A solution is required therefore that supports file rotation and on-the-fly compression such that uncompressed data is never written to disk. As we were planning to deploy DNS-OARC’s dnscap to support monitoring of the forthcoming root zone DNSSEC key roll I decided to see if I could build this functionality directly into dnscap.

dnscap uses libpcap to read and write data, and specifically the pcap_dump_open(pcap_t *pcap, const char *path) function to save files. However libpcap also has a function pcap_dump_fopen(pcap_t *pcap, FILE *fp) which allows the caller to pass a handle to an already opened file to libpcap instead of having libpcap open the file for itself. All libpcap I/O uses stdio internally.

A little known (albeit non-standard) feature of modern stdio implementations is the ability to create a file handle that uses user-supplied read, write, seek and close functions instead of using the standard POSIX functions that work on a UNIX file descriptor. On Linux systems glibc provides fopencookie() and BSD-derived systems have funopen(). An excerpt from the manual page for the latter is shown below:


     #include <stdio.h>

     FILE *funopen(const void *cookie,
                   int (*readfn)(void *, char *, int),
                   int (*writefn)(void *, const char *, int),
                   fpos_t (*seekfn)(void *, fpos_t, int),
                   int (*closefn)(void *));


     The funopen() function associates a stream with up to four ``I/O
     functions''.  Either readfn or writefn must be specified; the others can
     be given as an appropriately-typed NULL pointer.  These I/O functions
     will be used to read, write, seek and close the new stream.


     The calling conventions of readfn, writefn, seekfn and closefn must match
     those, respectively, of read(2), write(2), lseek(2), and close(2) with
     the single exception that they are passed the cookie argument specified
     to funopen() in place of the traditional file descriptor argument.

By happy coincidence (or more likely by design) the standard gzip compression library contains functions that almost perfectly match these requirements. With just a small amount of additional code you can create a FILE * handle that acts exactly like a normal file handle to the caller, but that transparently compresses the output data before it’s saved to disk.

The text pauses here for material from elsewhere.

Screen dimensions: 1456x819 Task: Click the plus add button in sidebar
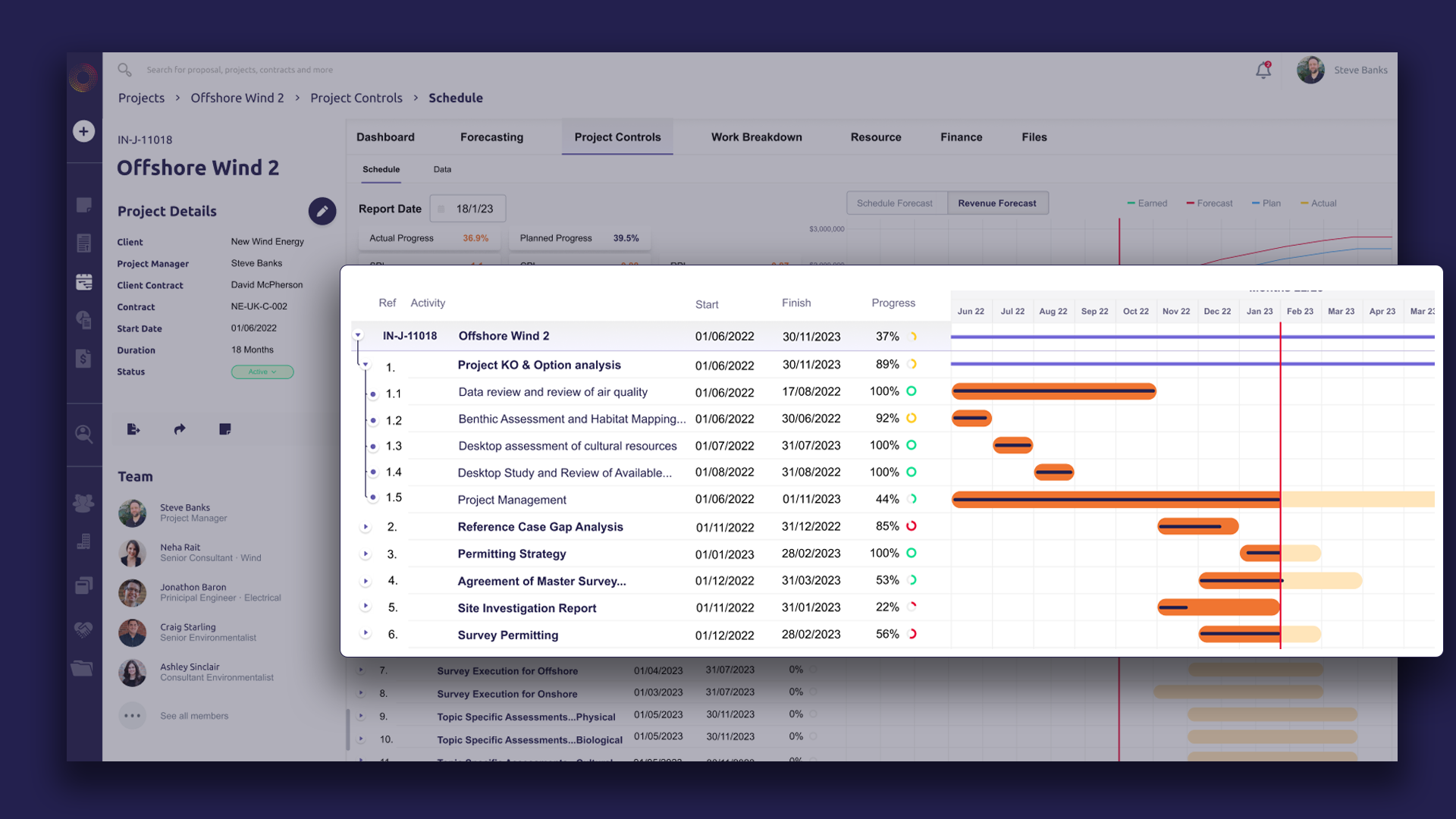pyautogui.click(x=83, y=131)
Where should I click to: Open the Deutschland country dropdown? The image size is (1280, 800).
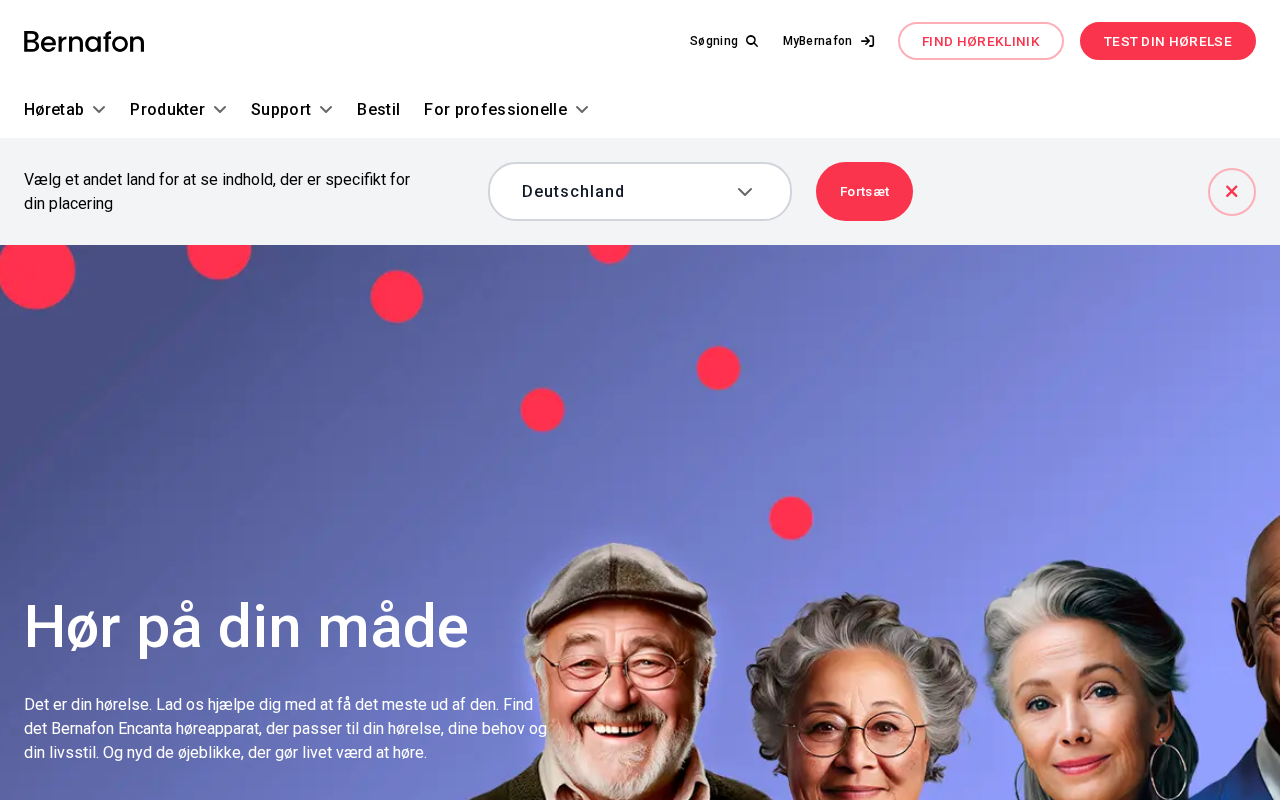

Within dnscap the call to pcap_dump_open() can be replaced with code like this (NB: error handling code omitted for brevity and showing only the BSD funopen method):

     static int
     gzip_cookie_write(void *cookie, const char *buf, int size) {
         return gzwrite((gzFile)cookie, (voidpc)buf, (unsigned) size);

     static int
     gzip_cookie_close(void *cookie) {
         return gzclose((gzFile)cookie);

     pcap_dumper_t *dump_open(pcap_t *pcap, const char *path, int want_gzip) {
         if (want_gzip) {
             gzFile z = gzopen(path, "w");
             FILE *fp = funopen(z, NULL, gzip_cookie_write, NULL, gzip_cookie_close);
             return pcap_dump_fopen(pcap, fp);
         } else {
             return pcap_dump_open(pcap, path);

The cookie argument is an opaque pointer that is typically a pointer to a structure containing per-context data relating to the file being handled. In this case the gzip library’s gzFile type is used directly as that cookie.

Patches to dnscap that automatically generate compressed output if the save suffix ends with .gz have been accepted by DNS-OARC and are in the 1.5.0 release.

In our tests this was found to be very much more efficient than using a post-processor, with vastly decreased I/O load and also a beneficial drop in CPU usage.

Last modified: June 7, 2017 at 2:42 am